"Bulbs" Forum

If you are a registered iGarden member please feel free to join in and add your own comments, or start a new discussion topic.

"Leucojum"

Started by Ron - 2065 Monday, 30 July 2012
 Good morning, I have had a wonderful show of my Snowflakes (Leucojum) this year and was wondering what the current theory is with regard to the leaves following flowering. Do I let them brown off, do I cut them off when green, do I tie them in a knot or do I lift the bulbs? I am in Sydney. Ron
Member Responses

 Deirdre - The Compulsive Gardener Sunday, 12 August 2012
 HI Ron - the best idea is just to let them die down naturally - don"t cut them off and don"t tie in a knot. This is a good time to fertilise them if you have time. Deirdre

 Ron - 2065 Sunday, 12 August 2012
 Thanks Deirdre, I"m never quite sure what the experts are advising!! Regards, Ron

 Deirdre - The Compulsive Gardener Sunday, 12 August 2012
 The same advice applies to all winter-spring flowering bulbs as apparently they store food for next year"s flowers during the period when the leaves are dying down.
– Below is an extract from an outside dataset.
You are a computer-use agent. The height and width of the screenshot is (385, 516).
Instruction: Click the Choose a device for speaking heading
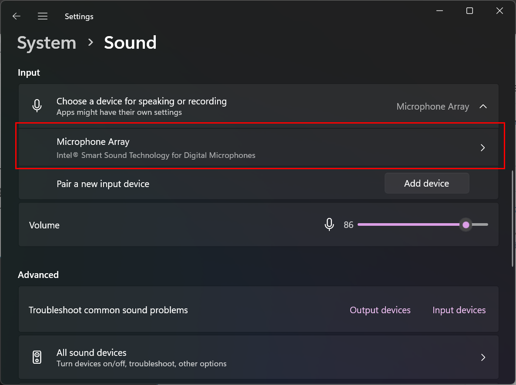point(141,101)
I guess that is why feeding the foliage now helps in this process. Great that you had such a good display this year. Deirdre

 Lynn mcgough - 2780 Wednesday, 19 June 2013
 I know I am naughty saying this............but I often tie the leaves of my bulbs in a knot when they start to get tired and flop everywhere. It just drives me crazy when they all lay over other plants trying to break dormancy & it makes the new plants grow on funny angles, some bulb leaves are just plain thuggish & untidy. I have never experienced any problems with doing this, my bulbs always flower the following year. I blame my Granny for this habit, she used to do this in her garden when I was little.......I am not advising that anyone do this though:-) Lynn

Comment on "Leucojum"

* You can only post comments in the forums if you are Signed-in. If you are already registered please go to the Home page and Sign-In first. If you are not an iGarden member please click here to register now.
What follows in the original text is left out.